___ GIVEN DATA ___
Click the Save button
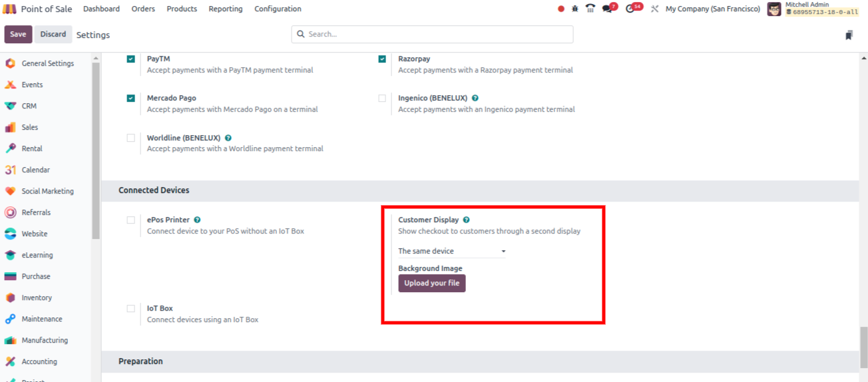 pyautogui.click(x=18, y=35)
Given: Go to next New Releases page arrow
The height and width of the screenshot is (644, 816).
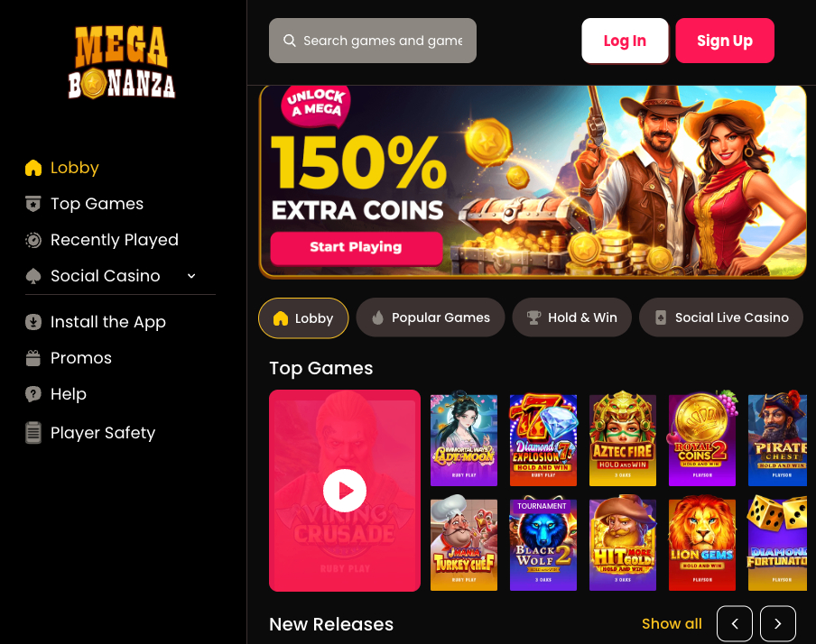Looking at the screenshot, I should coord(777,624).
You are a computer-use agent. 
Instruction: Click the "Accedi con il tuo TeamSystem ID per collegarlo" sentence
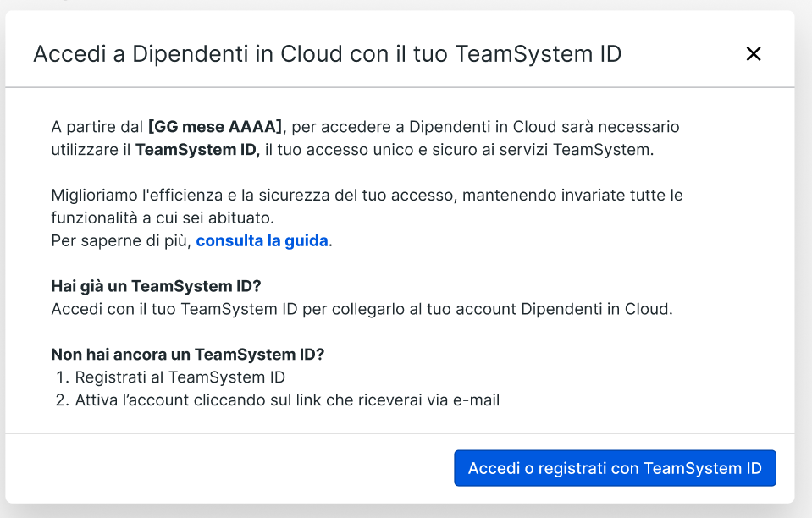pyautogui.click(x=362, y=309)
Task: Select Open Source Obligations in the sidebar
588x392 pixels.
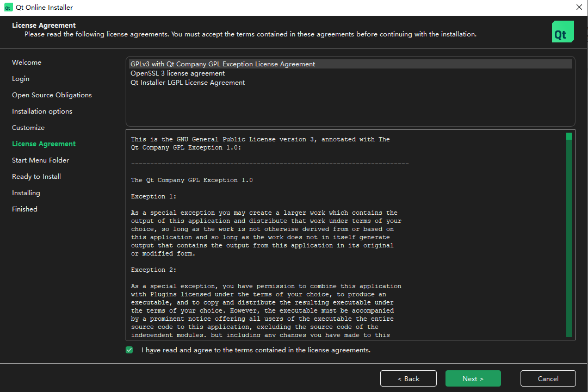Action: point(52,95)
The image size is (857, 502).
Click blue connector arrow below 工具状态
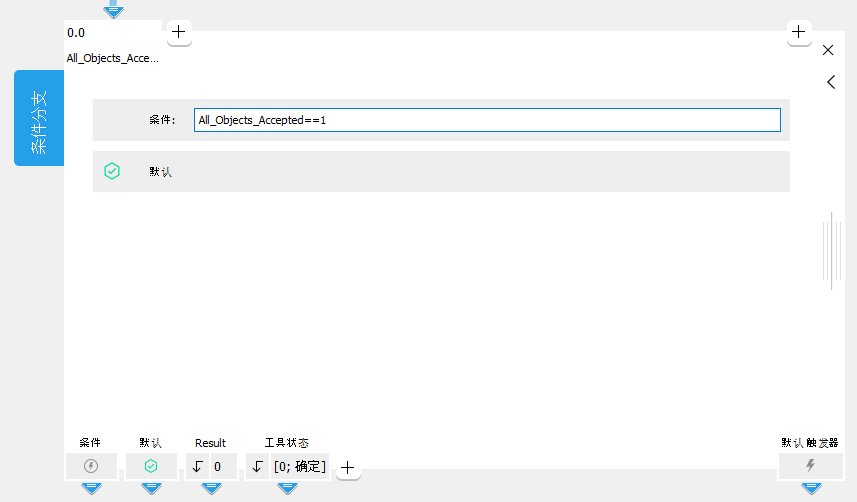(287, 488)
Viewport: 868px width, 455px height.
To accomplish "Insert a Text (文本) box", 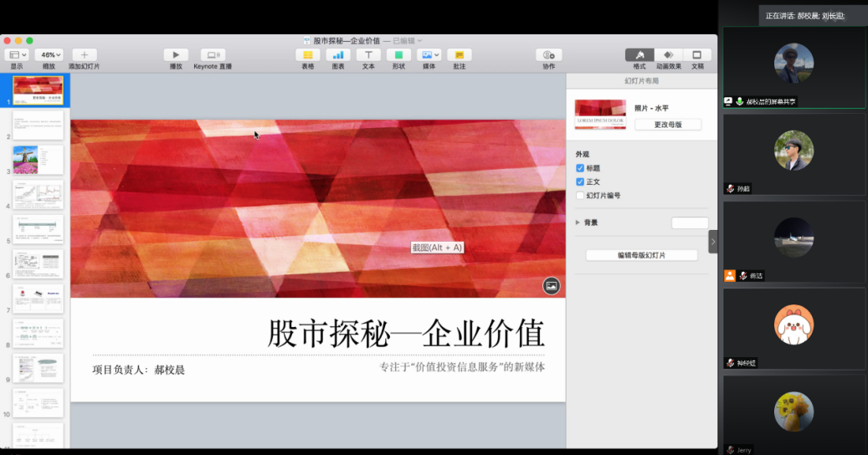I will coord(368,55).
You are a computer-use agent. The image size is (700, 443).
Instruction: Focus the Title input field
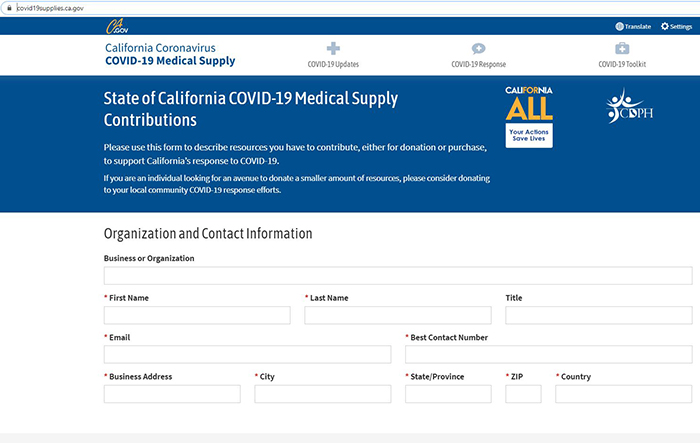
___
HOW TO COMPLETE THIS TASK: For every line in the records above that holds "computer", add one, and report the sum alone.

REPLY: 2